CHANGEMENTS DANS LE RÉGIME DU TRAVAIL


En même temps que ce grand effort avorte pour transformer l’organisation du travail en visant à la tête, c’est-à-dire en poursuivant l’abolition du patronat, il s’en opérait d’autres qui se bornaient à la modifier sur des points moins essentiels.

Deux voies s’ouvraient pour ces modifications. Elles pouvaient se faire au moyen de conventions privées obtenues de gré ou de force par des associations durables ou momentanées d’ouvriers, ou bien à l’aide d’une intervention législative.

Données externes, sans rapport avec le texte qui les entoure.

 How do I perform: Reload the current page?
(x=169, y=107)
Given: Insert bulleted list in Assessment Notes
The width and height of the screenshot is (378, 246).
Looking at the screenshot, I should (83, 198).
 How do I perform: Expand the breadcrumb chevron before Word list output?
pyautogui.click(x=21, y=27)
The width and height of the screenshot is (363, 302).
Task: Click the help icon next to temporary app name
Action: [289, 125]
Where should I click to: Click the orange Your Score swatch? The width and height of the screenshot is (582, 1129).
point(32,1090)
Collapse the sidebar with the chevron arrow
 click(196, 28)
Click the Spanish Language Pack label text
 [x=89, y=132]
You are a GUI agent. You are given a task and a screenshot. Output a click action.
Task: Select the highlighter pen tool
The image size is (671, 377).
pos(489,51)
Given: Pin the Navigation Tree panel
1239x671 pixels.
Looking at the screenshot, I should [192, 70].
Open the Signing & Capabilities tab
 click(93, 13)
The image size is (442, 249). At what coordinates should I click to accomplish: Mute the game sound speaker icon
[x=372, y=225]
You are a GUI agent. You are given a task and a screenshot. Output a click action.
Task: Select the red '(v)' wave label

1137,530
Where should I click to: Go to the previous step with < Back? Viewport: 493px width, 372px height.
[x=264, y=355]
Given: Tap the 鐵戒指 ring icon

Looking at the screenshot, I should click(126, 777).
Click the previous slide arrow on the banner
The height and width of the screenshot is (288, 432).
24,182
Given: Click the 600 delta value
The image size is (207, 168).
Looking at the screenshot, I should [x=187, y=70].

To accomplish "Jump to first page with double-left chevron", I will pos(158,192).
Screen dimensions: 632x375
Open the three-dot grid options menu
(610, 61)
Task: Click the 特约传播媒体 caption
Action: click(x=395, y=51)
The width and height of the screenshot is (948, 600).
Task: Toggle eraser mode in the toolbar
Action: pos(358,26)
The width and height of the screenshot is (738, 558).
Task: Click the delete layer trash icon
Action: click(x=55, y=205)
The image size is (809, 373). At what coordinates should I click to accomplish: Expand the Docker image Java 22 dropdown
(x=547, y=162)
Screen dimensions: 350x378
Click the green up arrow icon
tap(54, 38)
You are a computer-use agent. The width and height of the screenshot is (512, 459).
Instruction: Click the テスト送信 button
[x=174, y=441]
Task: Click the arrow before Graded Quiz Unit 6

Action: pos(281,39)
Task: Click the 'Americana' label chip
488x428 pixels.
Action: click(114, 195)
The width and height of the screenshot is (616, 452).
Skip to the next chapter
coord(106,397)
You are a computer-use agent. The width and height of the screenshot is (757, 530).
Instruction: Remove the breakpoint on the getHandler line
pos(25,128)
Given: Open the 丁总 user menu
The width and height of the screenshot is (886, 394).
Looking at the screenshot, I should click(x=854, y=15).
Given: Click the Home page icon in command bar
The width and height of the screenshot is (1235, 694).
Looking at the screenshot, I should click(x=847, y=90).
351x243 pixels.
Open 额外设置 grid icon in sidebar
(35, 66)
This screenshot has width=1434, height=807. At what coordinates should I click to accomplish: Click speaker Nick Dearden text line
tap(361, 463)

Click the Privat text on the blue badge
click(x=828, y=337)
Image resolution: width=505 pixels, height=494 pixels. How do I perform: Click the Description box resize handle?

Les Associations professionnelles ouvrières. — Commençons par l’action émanant de la classe ouvrière. Le Gouvernement provisoire, non seulement avait laissé les ouvriers libres de se grouper, mais il les avait invités à s’associer. Il se forma donc, à côté des Coopératives dont nous venons de parler, une foule d’Associations professionnelles qui, sans tendre à les unir dans une exploitation commune, avaient pour objet la défense de leurs intérêts, l’amélioration matérielle et morale de leur sort. On peut signaler, même parmi les paysans et les employés de commerce, un commencement de groupements analogues. Le grand mouvement syndical, qui s’est développé si puissamment depuis, a pris son premier essor en 1848.

Il hésite sur la direction où il va s’engager. Remontera-t-il vers les corporations privilégiées du moyen âge ? Ira-t-il vers des formes nouvelles ?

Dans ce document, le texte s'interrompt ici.